### AIM
Reproduce the data below line for line, keeping every character as it appears, and omit the pictures from your reproduction.

:: ITEMS ::

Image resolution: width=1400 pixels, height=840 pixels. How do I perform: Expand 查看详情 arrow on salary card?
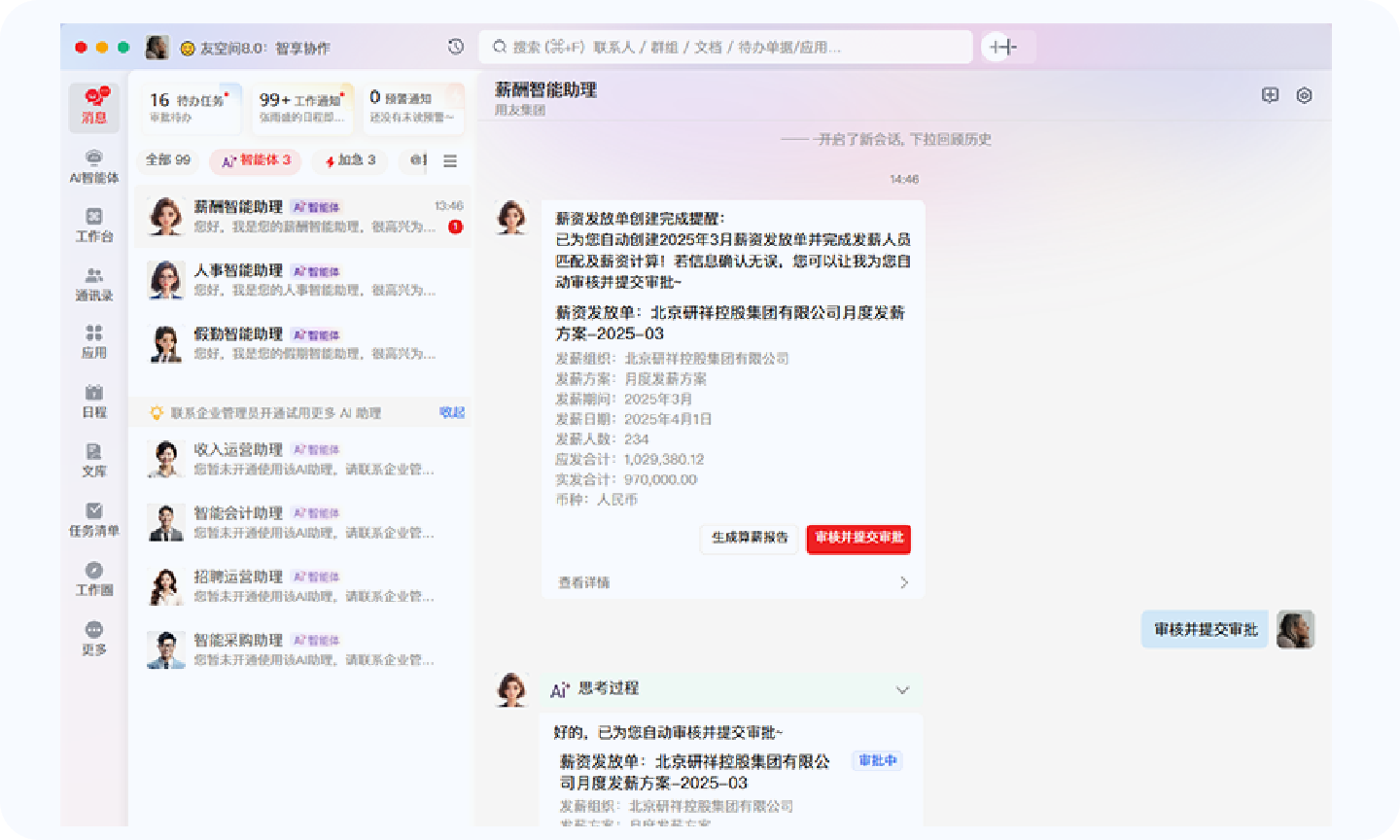903,582
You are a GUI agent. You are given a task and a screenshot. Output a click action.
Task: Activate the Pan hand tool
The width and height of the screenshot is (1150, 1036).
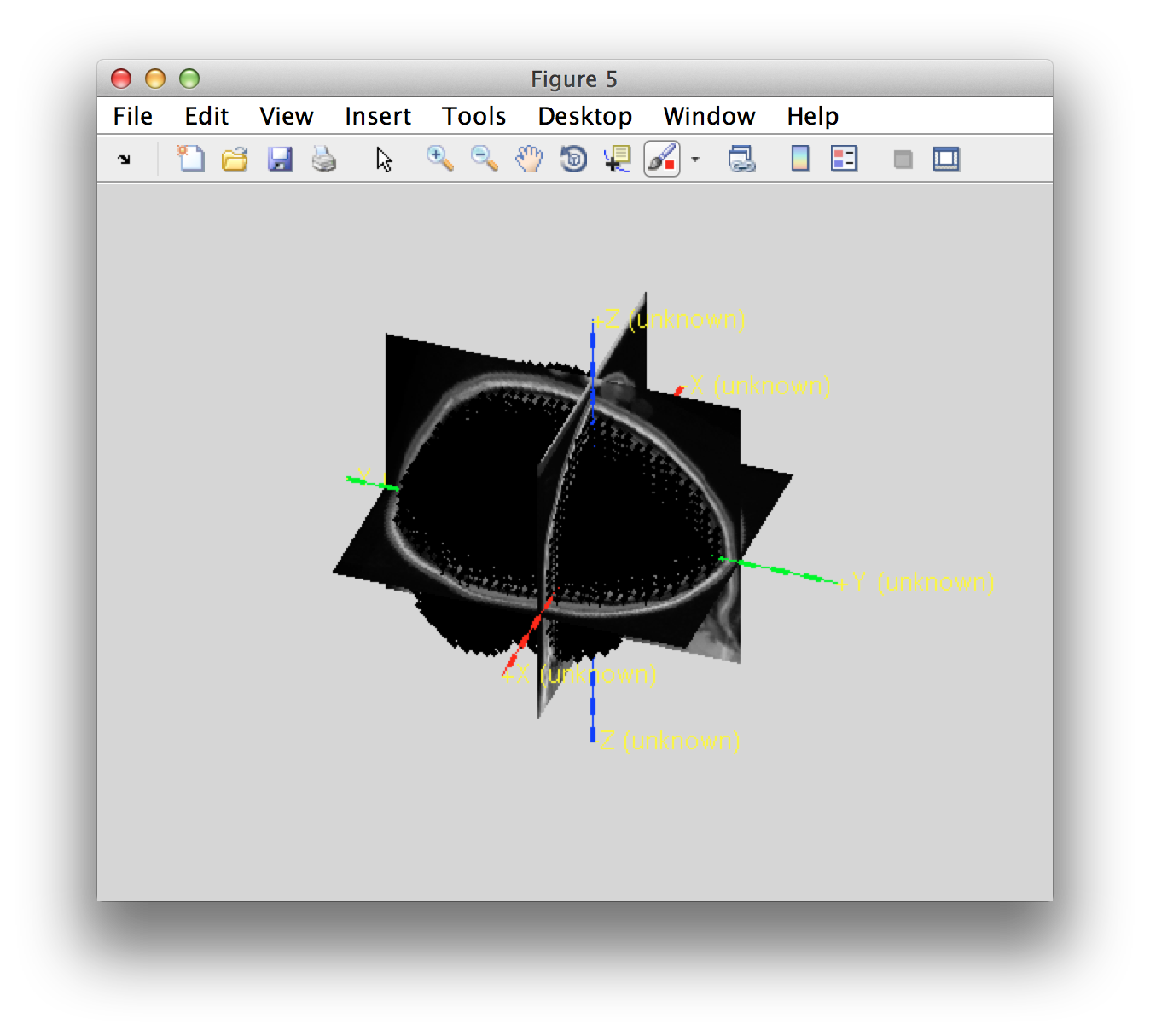(529, 159)
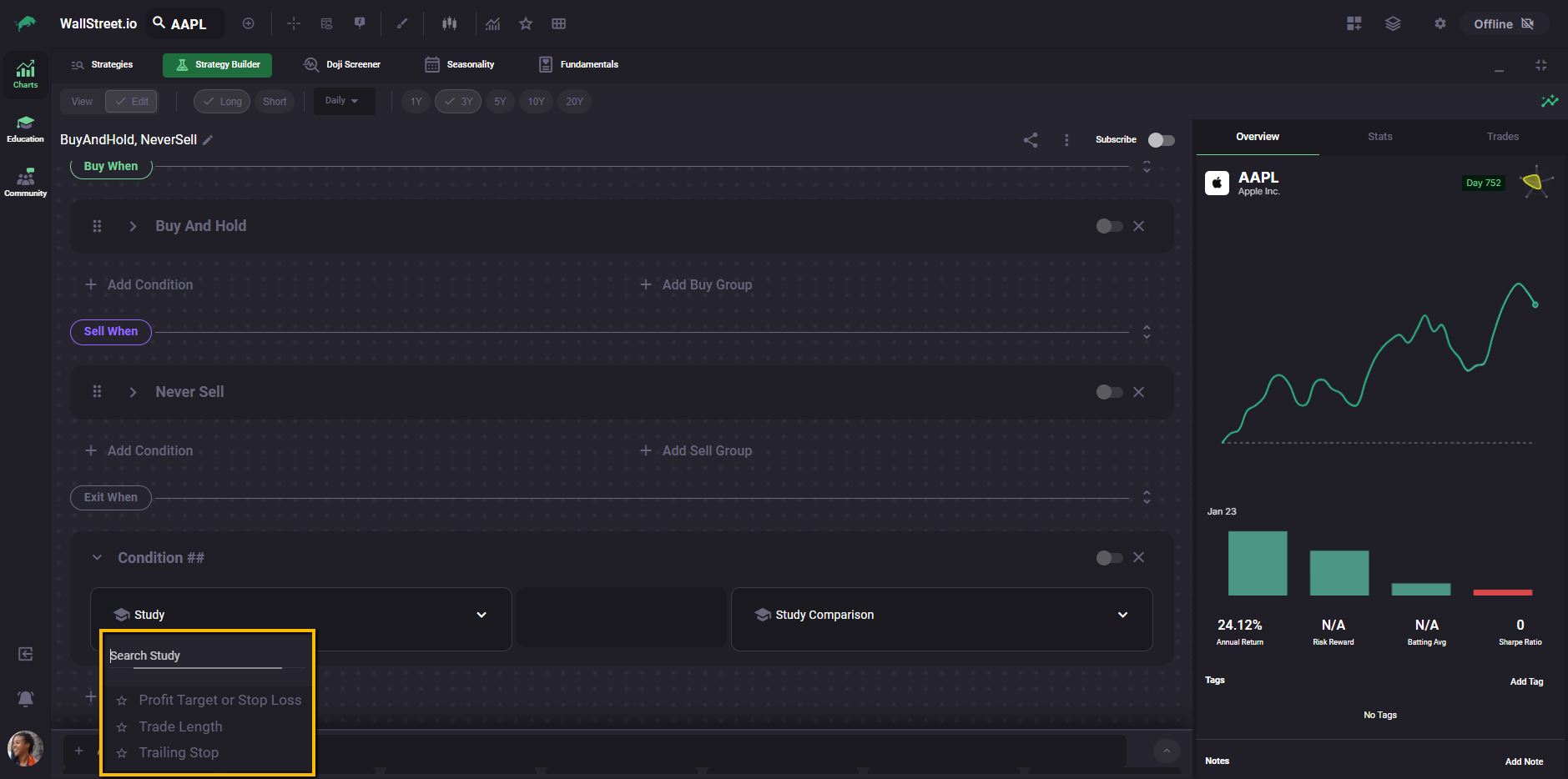Click the share strategy icon
Image resolution: width=1568 pixels, height=779 pixels.
click(x=1031, y=140)
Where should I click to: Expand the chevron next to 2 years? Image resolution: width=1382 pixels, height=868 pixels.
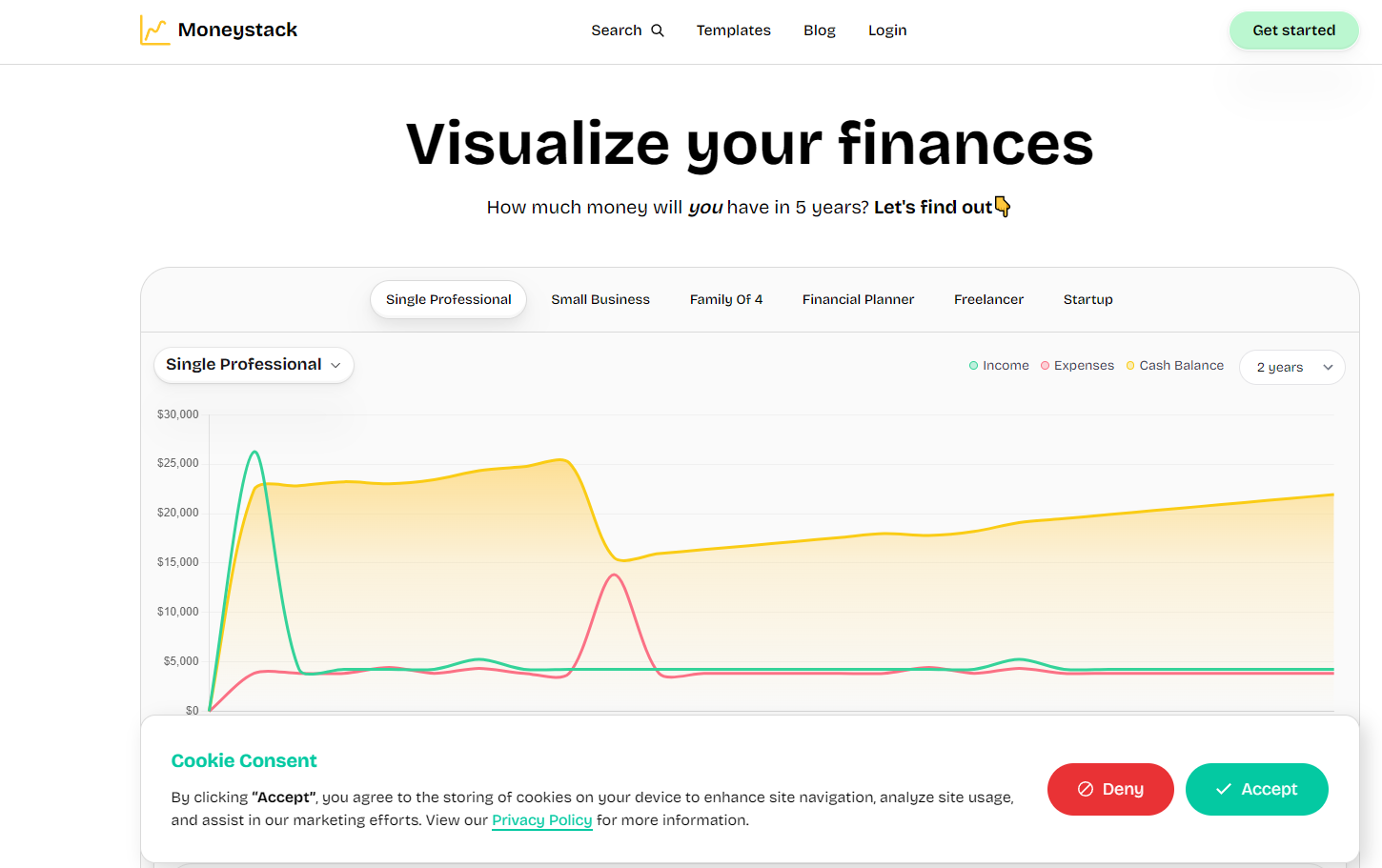coord(1327,367)
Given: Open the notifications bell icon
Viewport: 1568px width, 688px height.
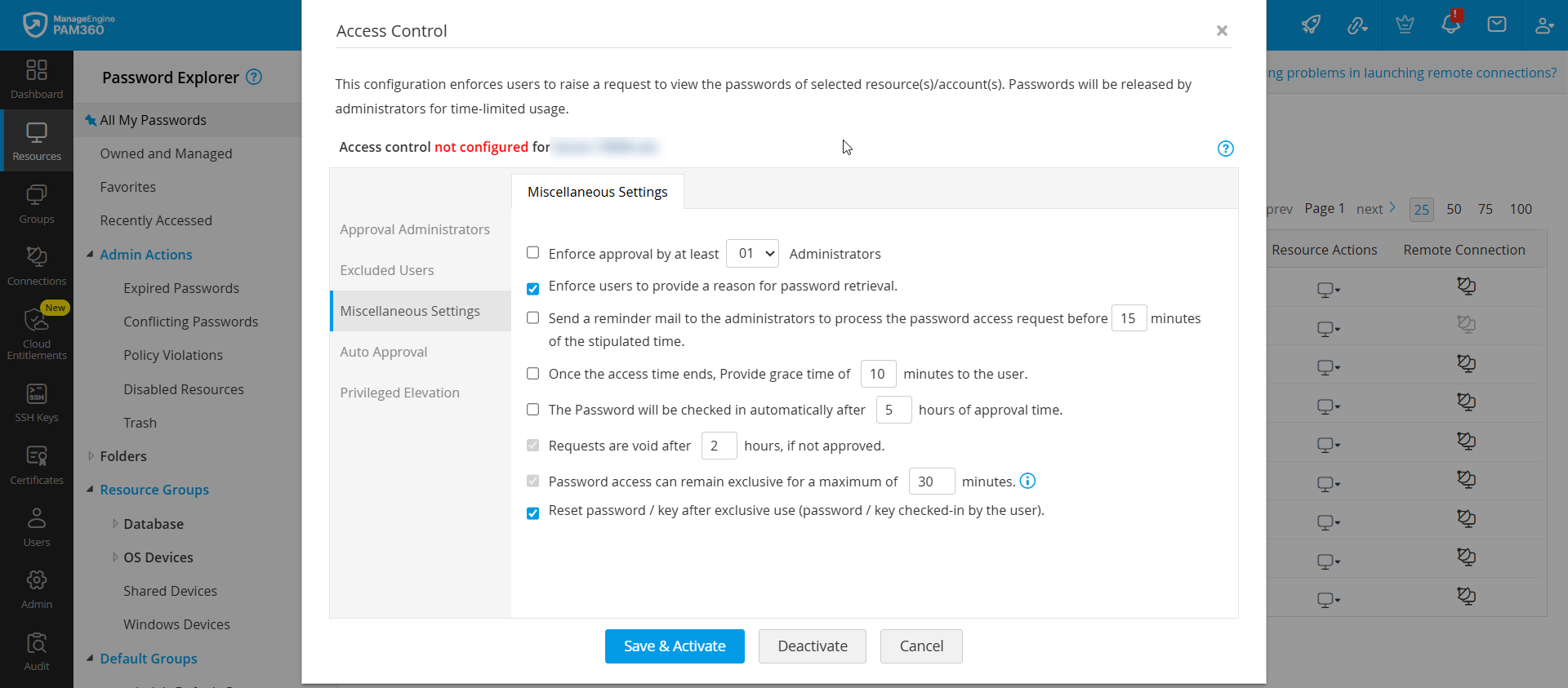Looking at the screenshot, I should tap(1451, 24).
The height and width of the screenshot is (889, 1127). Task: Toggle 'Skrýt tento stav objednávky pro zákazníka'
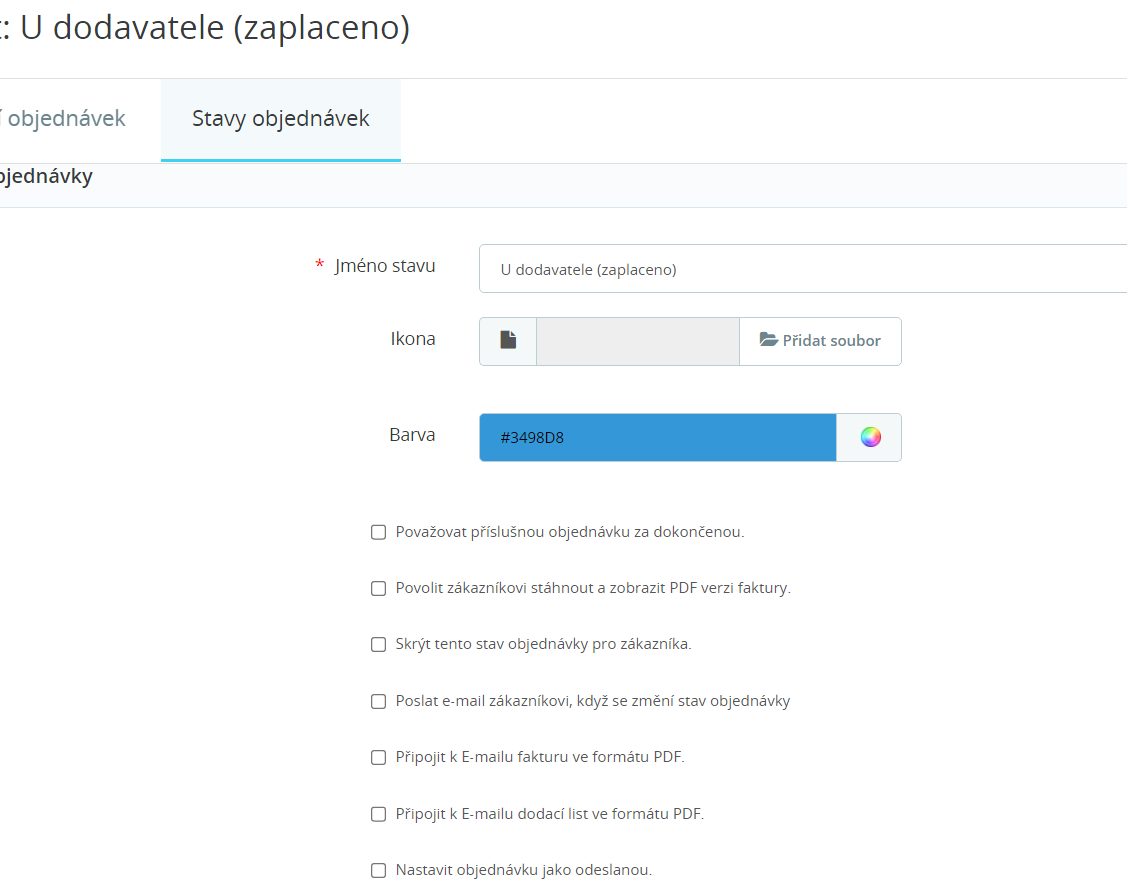pos(379,644)
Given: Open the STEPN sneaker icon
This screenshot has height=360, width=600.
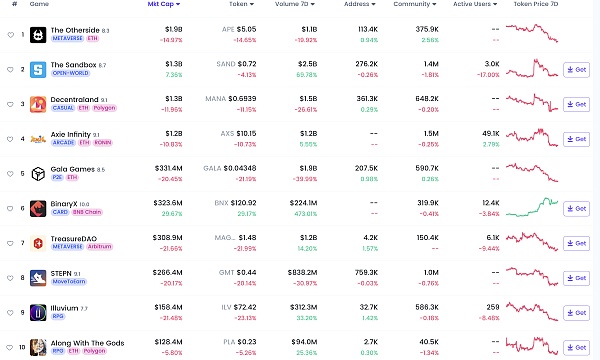Looking at the screenshot, I should click(38, 278).

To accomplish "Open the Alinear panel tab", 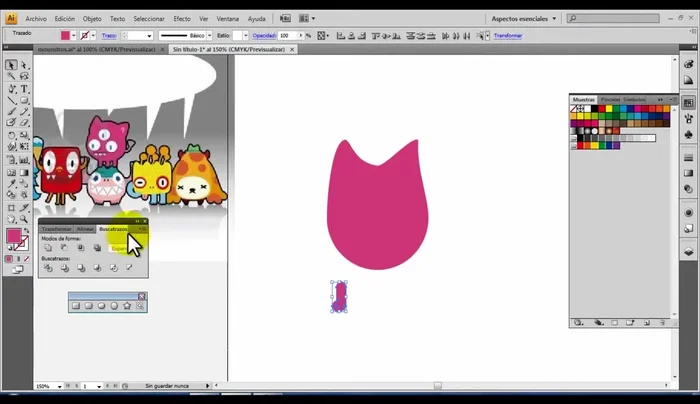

:::

### ANSWER TO THE EXERCISE
Image resolution: width=1400 pixels, height=840 pixels. How do I perform: Expand 查看详情 arrow on salary card?
903,582
You are a GUI agent. You are given a task and a screenshot. Output a click action.
Task: Activate the Pan hand tool
The width and height of the screenshot is (1150, 1036).
(529, 159)
Click the share strategy icon
Image resolution: width=1568 pixels, height=779 pixels.
click(x=1031, y=140)
Where should I click to: Expand the chevron next to 2 years? Image resolution: width=1382 pixels, height=868 pixels.
coord(1327,367)
Given: Open the notifications bell icon
Viewport: 1568px width, 688px height.
Looking at the screenshot, I should tap(1451, 24).
The height and width of the screenshot is (889, 1127). Task: Toggle 'Skrýt tento stav objednávky pro zákazníka'
pos(379,644)
Given: Open the STEPN sneaker icon
This screenshot has height=360, width=600.
Looking at the screenshot, I should click(38, 278).

To accomplish "Open the Alinear panel tab", 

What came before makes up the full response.